● Exercise prompt
Please rewrite everything from the line containing "Click Luzern's 49%" down to the line containing "click(x=31, y=93)", changing "settings gear" to "settings cog" and leaving the rest as it is.

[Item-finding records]
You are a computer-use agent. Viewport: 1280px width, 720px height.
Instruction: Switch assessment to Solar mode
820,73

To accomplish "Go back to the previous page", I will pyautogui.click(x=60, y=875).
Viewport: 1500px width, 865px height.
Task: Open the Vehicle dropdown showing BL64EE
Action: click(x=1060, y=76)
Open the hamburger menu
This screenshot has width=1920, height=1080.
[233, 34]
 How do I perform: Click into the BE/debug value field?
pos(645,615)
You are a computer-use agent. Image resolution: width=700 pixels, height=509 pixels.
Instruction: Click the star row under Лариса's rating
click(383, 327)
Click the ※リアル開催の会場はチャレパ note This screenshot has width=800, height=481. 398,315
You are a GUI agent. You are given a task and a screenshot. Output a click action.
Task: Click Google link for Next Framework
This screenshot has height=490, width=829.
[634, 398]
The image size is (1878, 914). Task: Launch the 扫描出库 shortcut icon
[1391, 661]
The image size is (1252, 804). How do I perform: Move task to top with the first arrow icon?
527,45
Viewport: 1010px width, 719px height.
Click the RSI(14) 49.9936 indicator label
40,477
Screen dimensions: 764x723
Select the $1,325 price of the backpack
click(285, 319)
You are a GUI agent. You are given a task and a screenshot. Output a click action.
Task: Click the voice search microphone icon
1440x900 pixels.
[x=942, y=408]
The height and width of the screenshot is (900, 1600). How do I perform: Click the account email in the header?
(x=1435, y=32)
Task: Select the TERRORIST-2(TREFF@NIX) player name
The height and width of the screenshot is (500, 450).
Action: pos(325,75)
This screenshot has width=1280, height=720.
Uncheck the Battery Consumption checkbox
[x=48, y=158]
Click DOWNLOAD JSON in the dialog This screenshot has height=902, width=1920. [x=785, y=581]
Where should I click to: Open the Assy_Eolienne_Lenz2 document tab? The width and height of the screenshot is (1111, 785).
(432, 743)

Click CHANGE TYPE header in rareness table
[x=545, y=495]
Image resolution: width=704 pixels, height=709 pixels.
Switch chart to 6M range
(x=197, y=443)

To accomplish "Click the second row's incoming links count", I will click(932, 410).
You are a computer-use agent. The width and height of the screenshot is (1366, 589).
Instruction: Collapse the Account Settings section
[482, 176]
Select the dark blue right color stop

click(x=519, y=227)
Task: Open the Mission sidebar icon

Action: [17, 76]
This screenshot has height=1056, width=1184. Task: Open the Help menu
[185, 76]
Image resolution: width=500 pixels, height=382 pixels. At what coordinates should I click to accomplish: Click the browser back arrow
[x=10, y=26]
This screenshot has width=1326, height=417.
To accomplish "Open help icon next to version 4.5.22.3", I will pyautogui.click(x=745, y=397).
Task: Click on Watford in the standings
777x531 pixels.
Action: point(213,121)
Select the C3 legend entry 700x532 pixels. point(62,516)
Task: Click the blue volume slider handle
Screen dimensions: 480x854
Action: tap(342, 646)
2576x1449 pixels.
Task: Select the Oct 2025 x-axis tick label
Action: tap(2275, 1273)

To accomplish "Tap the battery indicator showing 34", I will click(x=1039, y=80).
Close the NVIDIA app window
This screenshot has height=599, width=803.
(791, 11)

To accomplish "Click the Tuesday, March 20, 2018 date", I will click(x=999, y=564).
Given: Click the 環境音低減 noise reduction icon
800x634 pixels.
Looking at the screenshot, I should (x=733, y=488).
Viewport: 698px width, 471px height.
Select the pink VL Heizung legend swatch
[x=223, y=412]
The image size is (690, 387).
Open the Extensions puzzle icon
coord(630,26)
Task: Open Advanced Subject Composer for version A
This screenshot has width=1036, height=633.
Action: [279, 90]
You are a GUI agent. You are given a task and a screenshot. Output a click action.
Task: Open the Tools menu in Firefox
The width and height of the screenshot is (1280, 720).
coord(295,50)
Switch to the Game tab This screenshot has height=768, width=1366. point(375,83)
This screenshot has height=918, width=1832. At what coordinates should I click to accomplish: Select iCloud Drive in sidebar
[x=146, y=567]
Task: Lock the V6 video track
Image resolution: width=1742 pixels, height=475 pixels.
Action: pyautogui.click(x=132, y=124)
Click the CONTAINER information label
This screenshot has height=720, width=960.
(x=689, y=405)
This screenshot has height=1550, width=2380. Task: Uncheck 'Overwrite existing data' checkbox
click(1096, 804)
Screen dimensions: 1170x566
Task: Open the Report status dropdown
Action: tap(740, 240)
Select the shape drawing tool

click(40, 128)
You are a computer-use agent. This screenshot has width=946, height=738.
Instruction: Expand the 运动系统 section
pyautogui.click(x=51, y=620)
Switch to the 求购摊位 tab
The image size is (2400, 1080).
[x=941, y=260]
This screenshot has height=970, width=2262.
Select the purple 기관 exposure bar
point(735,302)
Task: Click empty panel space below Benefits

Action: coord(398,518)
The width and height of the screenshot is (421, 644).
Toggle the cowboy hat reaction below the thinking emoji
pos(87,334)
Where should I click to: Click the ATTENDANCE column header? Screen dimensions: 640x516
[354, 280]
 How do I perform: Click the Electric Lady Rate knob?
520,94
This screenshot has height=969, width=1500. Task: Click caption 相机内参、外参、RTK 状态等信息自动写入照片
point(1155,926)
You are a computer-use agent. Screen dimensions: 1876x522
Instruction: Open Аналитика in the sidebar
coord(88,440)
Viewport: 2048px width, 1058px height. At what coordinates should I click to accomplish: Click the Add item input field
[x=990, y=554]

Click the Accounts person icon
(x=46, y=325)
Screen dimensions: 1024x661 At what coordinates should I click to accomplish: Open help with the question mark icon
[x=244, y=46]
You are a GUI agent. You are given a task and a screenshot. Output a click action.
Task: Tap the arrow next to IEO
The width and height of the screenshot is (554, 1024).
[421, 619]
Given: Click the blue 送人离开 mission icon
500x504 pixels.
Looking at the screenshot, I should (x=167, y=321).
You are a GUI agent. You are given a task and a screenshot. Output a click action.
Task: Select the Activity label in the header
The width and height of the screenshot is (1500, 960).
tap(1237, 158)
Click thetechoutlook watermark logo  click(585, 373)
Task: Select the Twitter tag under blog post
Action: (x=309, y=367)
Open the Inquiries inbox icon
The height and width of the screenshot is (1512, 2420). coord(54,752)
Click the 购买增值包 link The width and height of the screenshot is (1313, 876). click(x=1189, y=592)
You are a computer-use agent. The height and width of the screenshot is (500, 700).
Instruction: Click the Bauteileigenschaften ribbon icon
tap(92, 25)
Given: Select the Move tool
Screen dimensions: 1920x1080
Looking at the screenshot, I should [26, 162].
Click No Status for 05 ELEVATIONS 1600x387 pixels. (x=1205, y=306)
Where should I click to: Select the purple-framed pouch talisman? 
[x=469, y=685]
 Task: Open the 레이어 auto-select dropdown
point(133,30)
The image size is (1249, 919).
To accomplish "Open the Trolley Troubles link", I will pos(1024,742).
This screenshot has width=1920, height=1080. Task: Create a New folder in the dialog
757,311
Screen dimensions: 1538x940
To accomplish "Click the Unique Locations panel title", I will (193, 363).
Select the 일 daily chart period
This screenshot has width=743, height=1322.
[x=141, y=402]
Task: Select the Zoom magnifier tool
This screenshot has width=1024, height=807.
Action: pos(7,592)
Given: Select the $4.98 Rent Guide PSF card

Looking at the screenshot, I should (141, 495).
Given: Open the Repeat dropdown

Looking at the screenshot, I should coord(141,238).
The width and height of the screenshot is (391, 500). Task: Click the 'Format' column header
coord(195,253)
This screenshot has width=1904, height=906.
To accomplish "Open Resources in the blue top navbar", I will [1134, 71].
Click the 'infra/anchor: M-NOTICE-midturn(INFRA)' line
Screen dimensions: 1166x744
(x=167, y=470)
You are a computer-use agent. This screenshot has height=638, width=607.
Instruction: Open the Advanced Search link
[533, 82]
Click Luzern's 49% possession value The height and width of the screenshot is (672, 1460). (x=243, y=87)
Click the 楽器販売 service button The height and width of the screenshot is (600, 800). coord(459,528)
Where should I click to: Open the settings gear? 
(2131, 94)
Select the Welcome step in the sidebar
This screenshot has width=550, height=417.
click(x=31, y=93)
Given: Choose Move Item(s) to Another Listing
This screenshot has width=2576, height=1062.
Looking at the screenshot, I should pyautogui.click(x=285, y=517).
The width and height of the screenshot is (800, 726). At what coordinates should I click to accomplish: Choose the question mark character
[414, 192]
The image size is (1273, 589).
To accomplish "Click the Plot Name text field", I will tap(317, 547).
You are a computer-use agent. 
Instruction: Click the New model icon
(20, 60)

● Complete response
Click Luzern's 49% possession value The height and width of the screenshot is (672, 1460). (x=243, y=87)
Click the 楽器販売 service button The height and width of the screenshot is (600, 800). coord(459,528)
Where should I click to: Open the settings cog? 
(2131, 94)
Select the Welcome step in the sidebar
This screenshot has width=550, height=417.
click(x=31, y=93)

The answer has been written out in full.